I read the first seventy pages at night. Then I slept with all of the lights on. And then, the next morning, wrecked from not sleeping at all because I basically had the covers over my head all night and couldn’t breathe through them, I went to Starbucks so I could be all brave among people and finish the rest of it. I mean, by the end of the book I didn’t even want to hold the front cover with my hand. I was just thinking, “This is really kind of ridiculously terrifying and I now know the horror that it holds which is totally seeping through the cover and into my hands through this graphic design of a pair of glasses that some artist has rendered out of the content and oh dear god do you think that is really what those glasses look like? The ones that send Jack to Marbury? Because really, he should’ve known shit was going down. If someone handed me a pair of glasses like that I would be like, ‘No, thank you, I’m definitely going to pass.’”

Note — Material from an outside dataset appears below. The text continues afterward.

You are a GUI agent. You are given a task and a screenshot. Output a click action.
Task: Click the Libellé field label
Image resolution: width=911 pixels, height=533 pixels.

The Marbury Lens is really young adult horror at its finest, in that, it’s actually terrifying. There is something seriously scary going on. It’s not just the horrific world of Marbury that Smith creates, but it’s also protagonist Jack’s desire to continue to travel there, to leave the real world behind where things are grey and lifeless and maybe a little bit boring and throw himself headfirst into the violence and war of the fantasy world of Marbury. And then there’s Jack’s own experience of horror in the real world, something all too real and vivid, that drives him towards an otherworldly violence that seems safer and more controlled. Smith’s focus on violence and horror lends a maturity to the novel, but he gives credit to his reader by supplementing mature content with a maturity of style. His short, terse sentences create a physicality that underlines the physical violence depicted in the novel.

The really great thing about young adult horror is that the teens who are reading it can totally just stay up late at home and be scared shitless and still be like, “Yeah, well, I guess my Mom’s downstairs in the living room or whatever so it’s not like I’m alone and so even though this was pretty terrifying, there’s still a whole lot of normal reality going on around me.” They don’t have to head to a Starbucks to find some company and be like, “Oh my god! Noisy, busy place with a bunch of people all around! Makes me feel like this isn’t real!” Smith really writes something awesomely scary. More than that, he writes it well. And if you want some horror, some unbelievably good writing, a fantasy world, and a pair of glasses, The Marbury Lens is going to deliver all of that in a pretty gory, exciting, and violent package. And I guess also if you were standing around thinking, “Oh, you know that lovely Margaret Buffie book that I read when I was twelve or something? I’m thinking I could really go for something like that. I really dug that thing about the glasses,” then this might totally do it for you.